Chris Cook on a structure for Market 3.0, part one

Chris Cook on Why Market 3.0?:

The first generation of markets — Market 1.0 — was decentralised but disconnected, and ‘market presence’ required the physical presence of buyer and seller, typically in local and regional exchanges.

Market 2.0, which has now reached its zenith, is centralised but connected, with market presence through intermediaries such as Exchanges or proprietary Alternative Trading Systems (ATSs).

Market 3.0 represents the final evolution of markets: decentralised but connected, with market presence being through a ‘network presence’ on a dedicated market network. Understanding Market 3.0 requires consideration of the architecture of the Internet itself and how this relates to the communications, security, technological and legal infrastructure of markets.

The Internet is nothing more — and nothing less — than a network of connected networks. Every ‘client’ device which accesses the Internet is allocated an Internet Protocol (IP) address which may be fixed or ‘dynamic’, i.e. temporarily allocated for the duration of the connection to the Internet.

At the core of the Internet are root servers specific to top level domains such as ‘dot com’. These are powerful computers whose function it is to enable users to be routed to the destination device. They do so by comparing the dot com name requested with a list of IP addresses of the server(s) upon which the relevant website is maintained.
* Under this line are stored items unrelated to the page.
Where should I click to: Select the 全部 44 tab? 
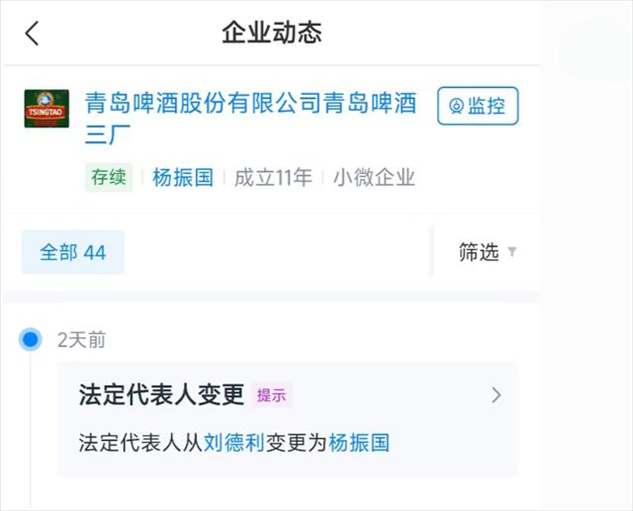73,252
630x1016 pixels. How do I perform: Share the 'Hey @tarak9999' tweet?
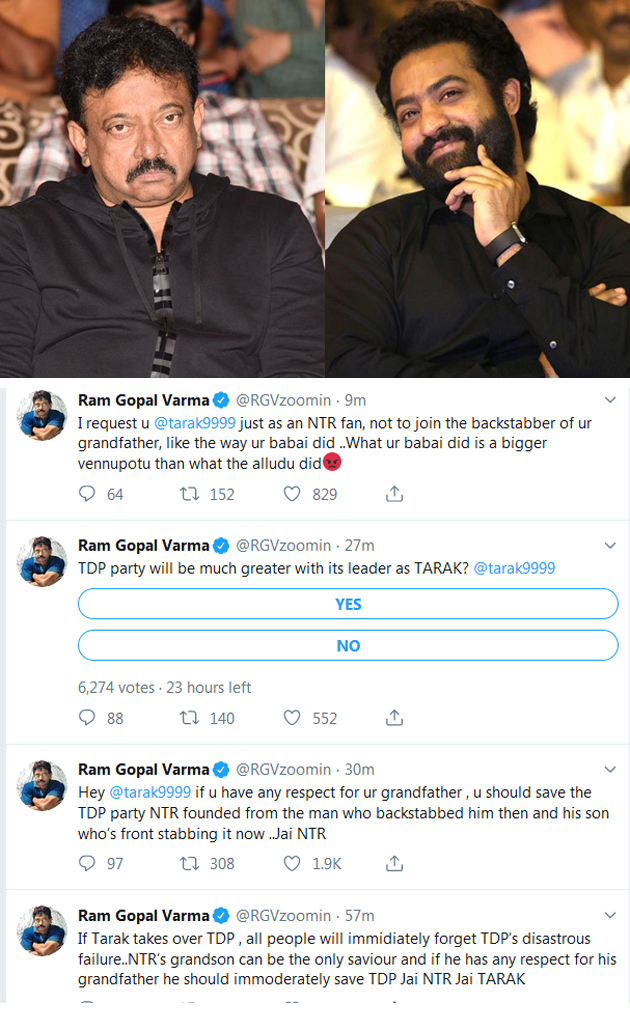pyautogui.click(x=394, y=863)
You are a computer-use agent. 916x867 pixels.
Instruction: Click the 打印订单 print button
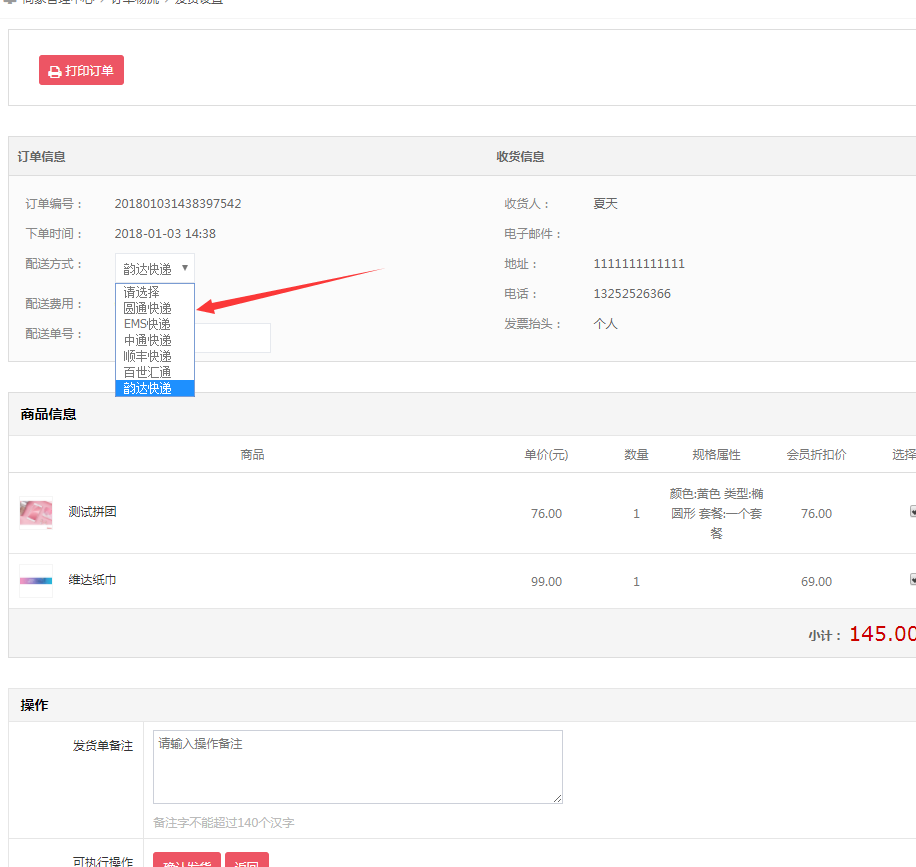81,71
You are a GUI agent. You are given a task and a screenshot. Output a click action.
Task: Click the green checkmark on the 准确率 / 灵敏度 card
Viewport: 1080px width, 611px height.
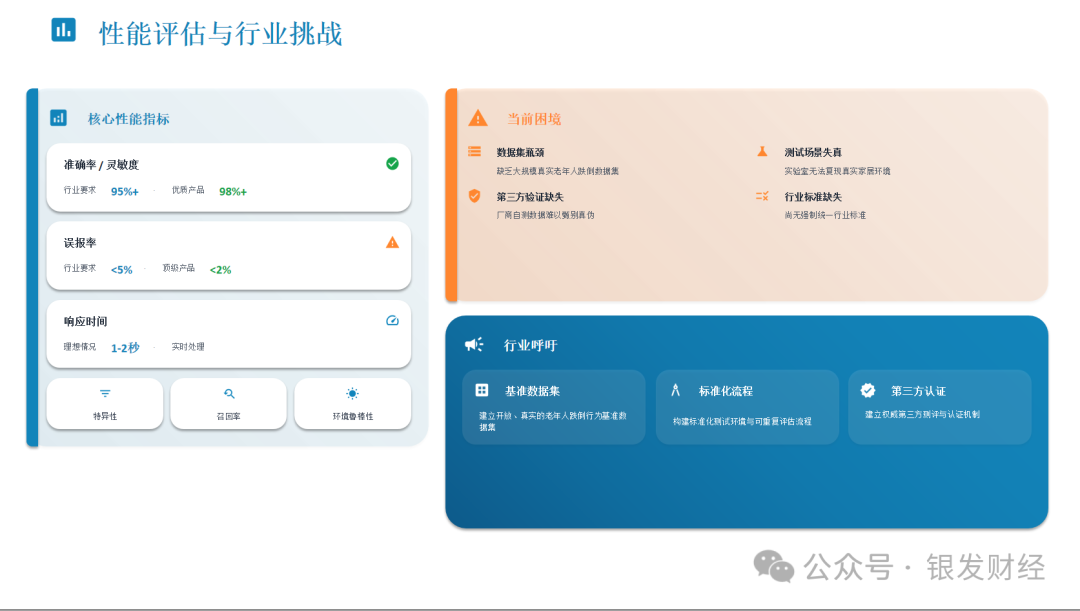click(392, 163)
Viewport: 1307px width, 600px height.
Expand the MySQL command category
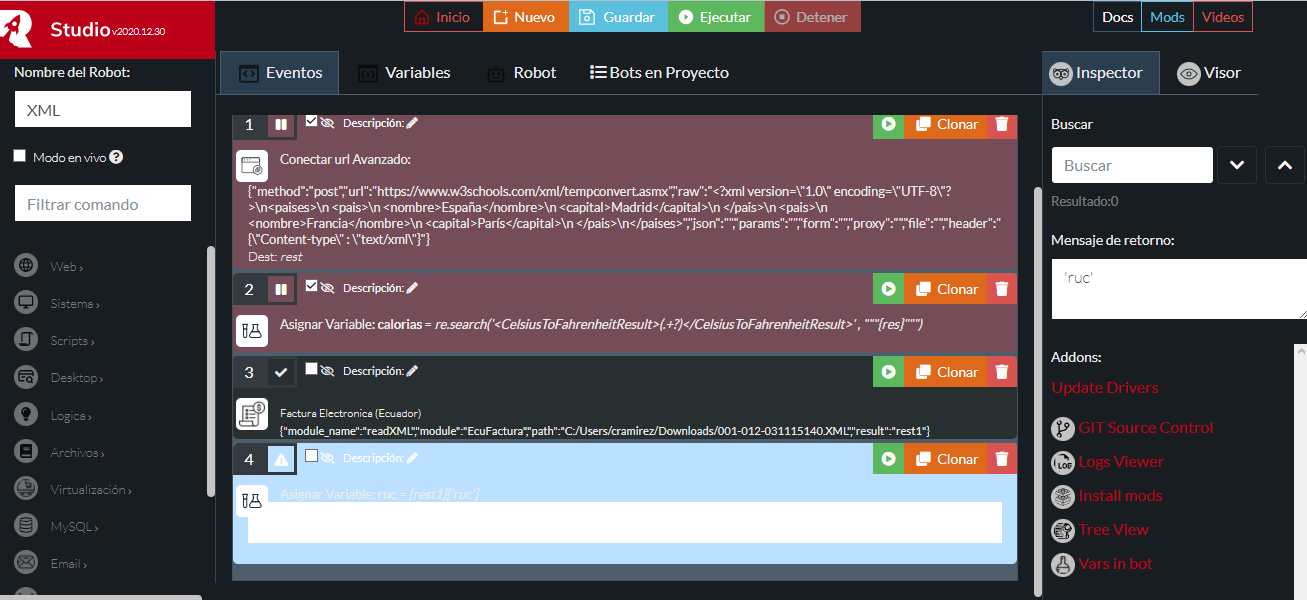point(74,527)
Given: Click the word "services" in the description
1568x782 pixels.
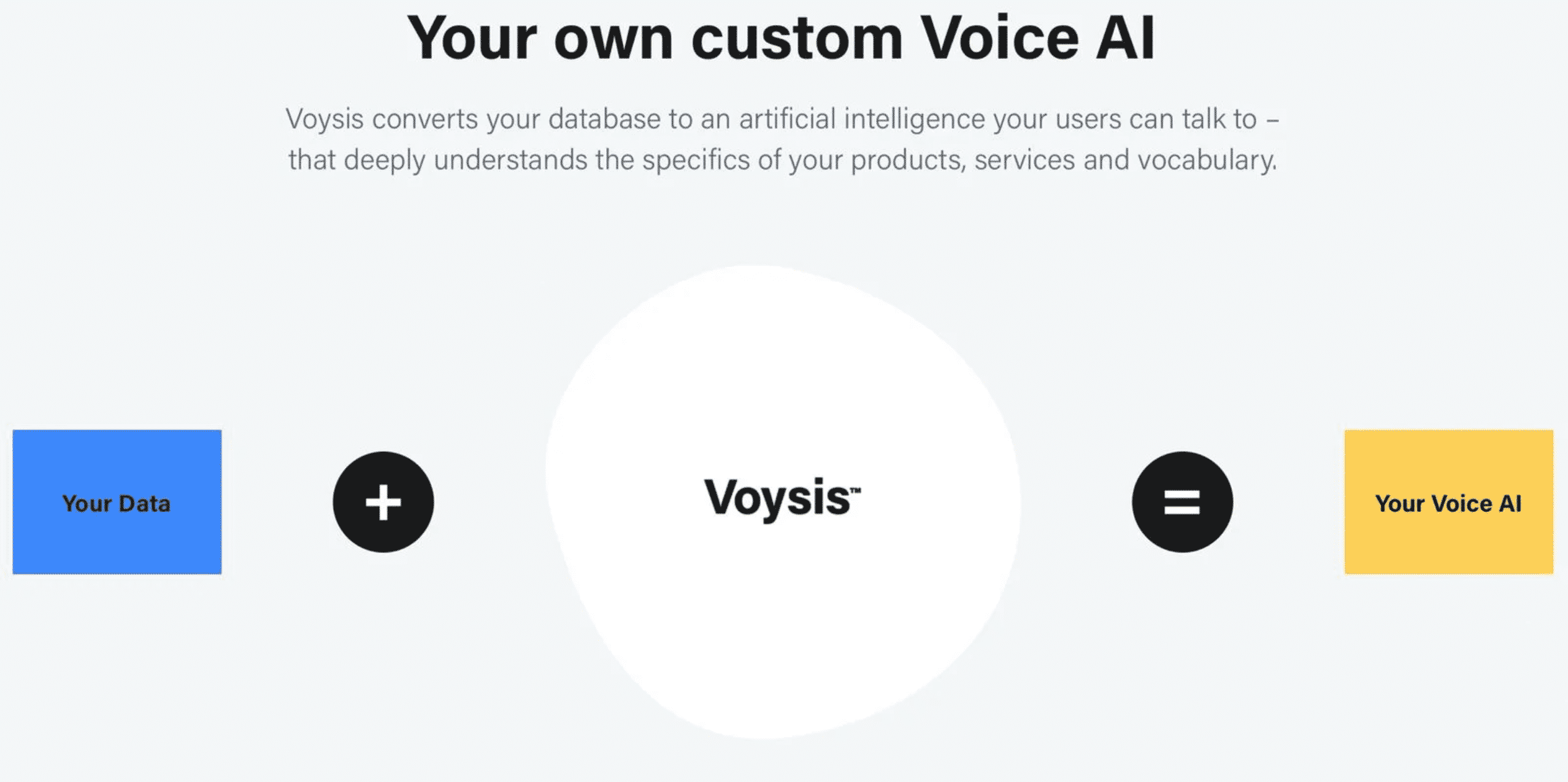Looking at the screenshot, I should tap(1024, 160).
A key event in the evolution of the Internet was the arrival of instant messaging (IM) services such as Microsoft Messenger. This works through the maintenance of a ‘virtual network’, comprising all users registered at a given moment in time with the instant messaging system server as ‘present on the network’. This is accomplished through an agreed protocol/methodology whereby users’ devices report to the system server when they establish or break their connection. Such direct connection of device to device is known as ‘peer to peer’ networking. All the IM server does is reconcile the registered identity of the user with the IP address of the device being used to access the Internet.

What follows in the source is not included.